С этими словами Виктор Исакович откланялся; я остался. В Иерусалим на исходе календарного года я приехал, чтобы отметить свой день рождения, и конференция, посвященная столетию очередного великого русского еврея, приглашение на которую мне устроил всемогущий и по эту сторону занавеса В. И., была лишь предлогом. В мои планы входил давно намечавшийся, но все время откладывавшийся блиц-секс с одной из ее участниц, и вообще непринужденная тусовка среди старых знакомых, призванная заменить ощущение навсегда захлопнувшегося дома. Когда-то мы ездили в Варшаву и Будапешт как в доступные приближения Парижа; теперь Париж и Иерусалим стали заменителями Москвы.
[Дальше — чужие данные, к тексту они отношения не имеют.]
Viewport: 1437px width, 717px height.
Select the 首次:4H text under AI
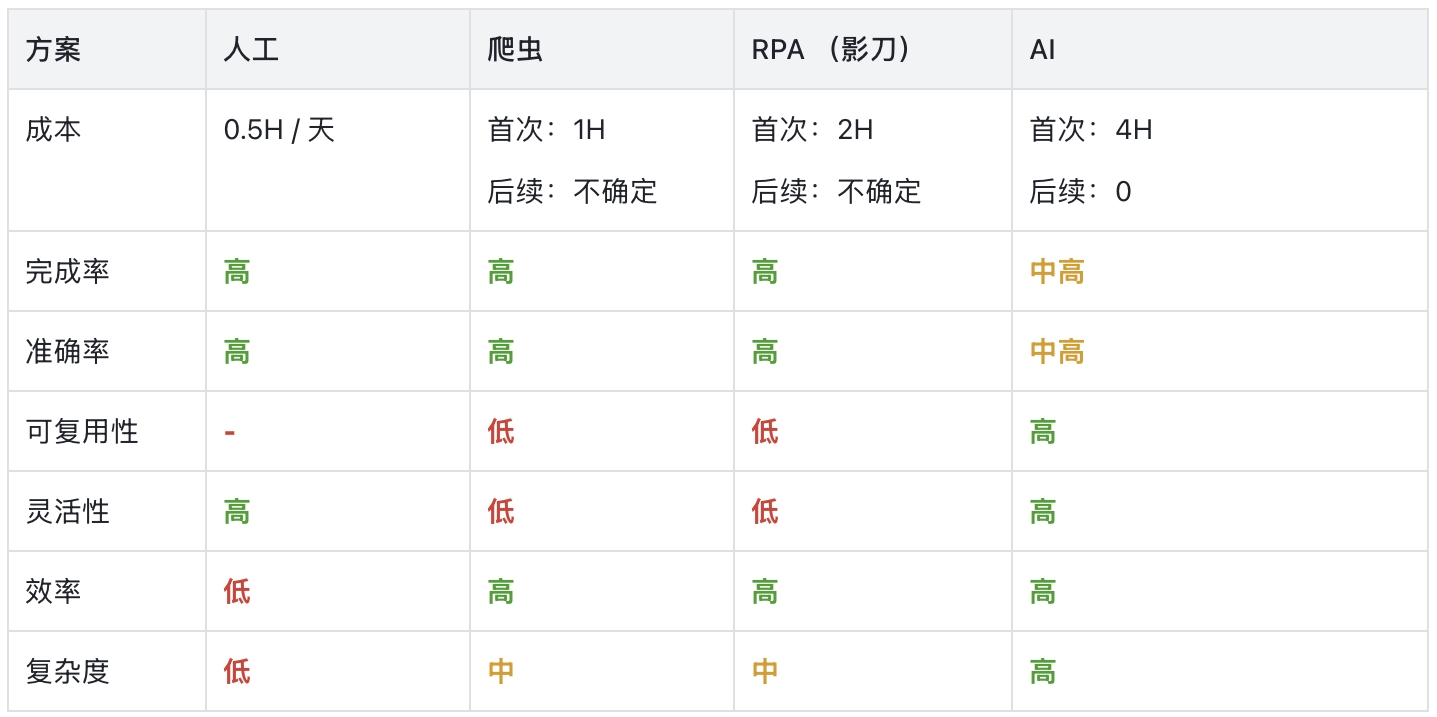1090,130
Hа ностальгический сценарий работало все, включая цитату из легендарного биолога, который некогда перебил соискательницу, твердившую: “как писала покойная Гамалея”, словами: “Покойная Гамалея – это я”. Приятно было увидеть и В. И., ставшего еще игрушечнее, и прикидывать, действительно ли он уже засыпает, спешит ли предстать пред очи своей устрашающей супруги, или все-таки заскочит к какой-нибудь близорукой, но пышнотелой аспирантке.
Парадное открытие, начавшееся после конца еврейской субботы, да еще с задержкой, тянулось бесконечно. Как и многие другие, я боролся со сном (по тихоокеанскому времени у меня было утро после бессонной ночи), но меня подстегивало любопытство к обнаруженной в программе и бодро, несмотря на преклонный возраст, председательствовавшей знаменитости. Выходец из Бердичева, Илья Борисович Штейнберг в 20-е годы составил себе имя как музыковед и дирижер, перед самой войной умудрился сбежать в Aнглию, в 40-е был пожалован в лорды, к 60-м воспринимался уже как потомок русских аристократов, и теперь путешествовал по свету ходячим памятником эпохе и самому себе. Меня сэр Элайджа притягивал именно в этом мемориальном качестве. Я уже несколько лет занимался биографией известного советского математика Меерсона (моего многоюродного дяди) и знал, что они в свое время встречались. Сидя недалеко от сцены, я старался привлечь взгляд И. Б., но его очки оставались непроницаемыми.
Hадо сказать, что Меерсон, в силу то ли своего математического величия, то ли ореола полуопальности, сгустившегося благодаря его заграничной смерти, был, да, наверно, и остается для советских мощным культурным символом. Помню, что когда мы с Федей в начале оттепели устроили у себя Институте небольшую выставку о нем, В. И., наш молодой шеф и властитель дум, записал в “книге посетителей” (это были просто сложенные вчетверо листы бумаги): “Смотрел с удовольствием, как в зеркало”. Сходство, пожалуй, было, но оно далеко уступало тяге к самоотождествлениию с кумиром.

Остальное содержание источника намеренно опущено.